Word Clouds - ChEMBL vs PubMed and some musing


Here's two word clouds, the upper one generated from the titles and abstracts from articles abstracted in ChEMBL, the lower one from the whole of PubMed. It's quite interesting to see how 'molecular' the words are in the ChEMBL cloud (compounds, inhibitors, binding, etc.) and are generally quantitative - but also how many words there are to do with variation (series, analogue, derivatives, selective, etc.). The PubMed cloud stresses clinical activities (patients, treatment, study, etc.) and arguably more trend/qualitative data.
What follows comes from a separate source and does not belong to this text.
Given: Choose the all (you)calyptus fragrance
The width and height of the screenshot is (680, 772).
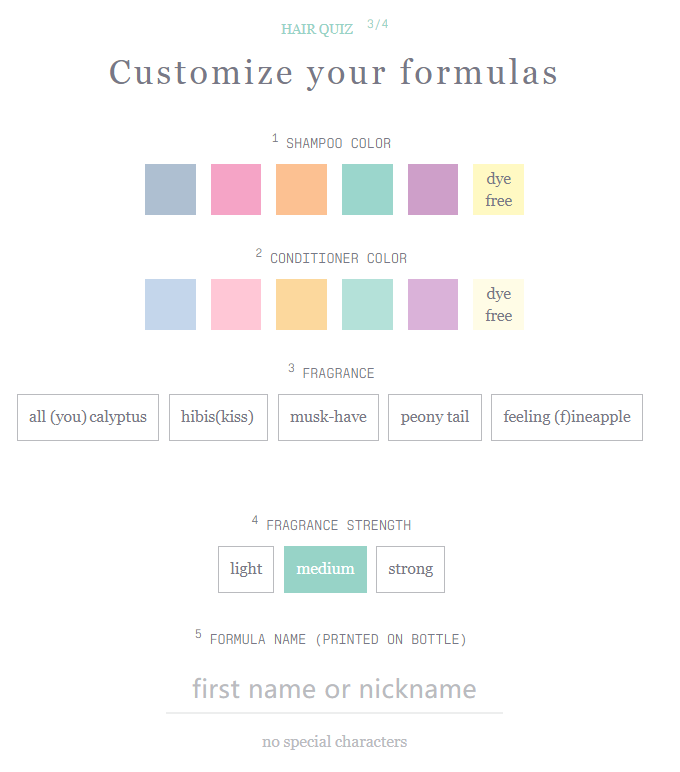Looking at the screenshot, I should 88,417.
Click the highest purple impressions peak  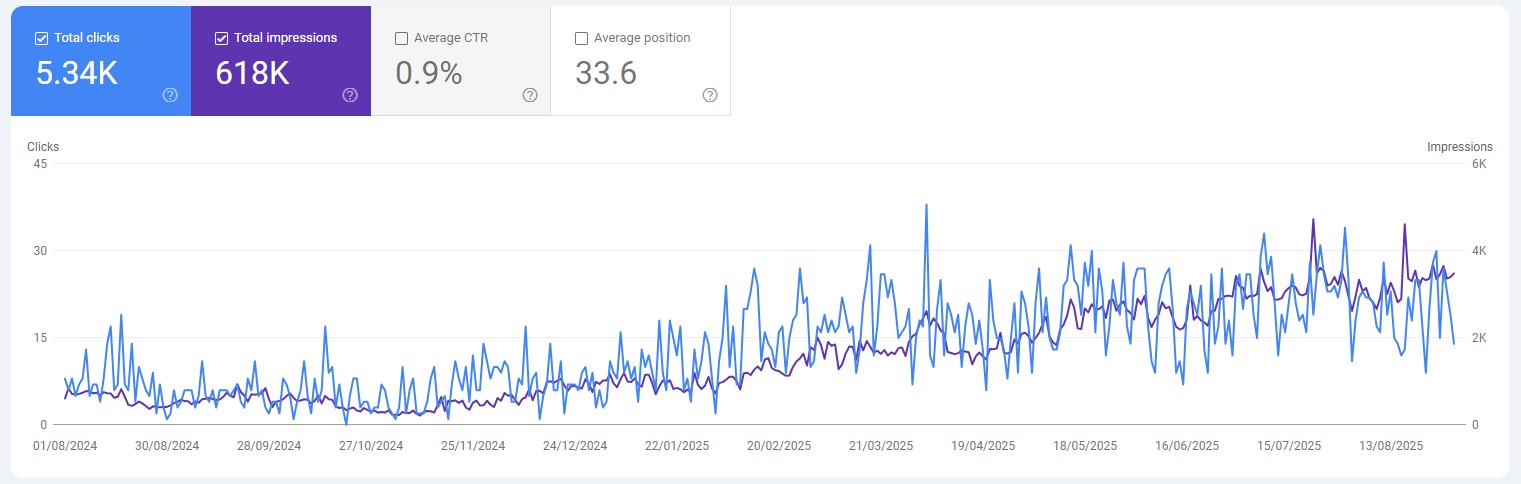pos(1313,219)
These pictures made me reflect a little on what is needed to make the data we store in ChEMBL more 'translational' - we've made some steps towards this recently, with better coverage and accessibility of clinical stage and drug compounds, (ChEMBL 15 release notes for details) - but we need to go deeper in describing the effects of compounds in molecular systems in cellular and organism settings, in particular human patients - preferably individuals. This is related to some work we are doing in trying to map the assays in ChEMBL to various pathway resources - the trouble is that pharmacology seems to map poorly to the ways we represent pathways as a series of molecular interactions when you are actually interested in the emergent functional phenomena. I also now more strongly feel that we need to capture more early human PK, genetic and potentially biomarker data. We can't do this with our current funding, and we certainly can't do this alone, but we will see what we can do towards this.....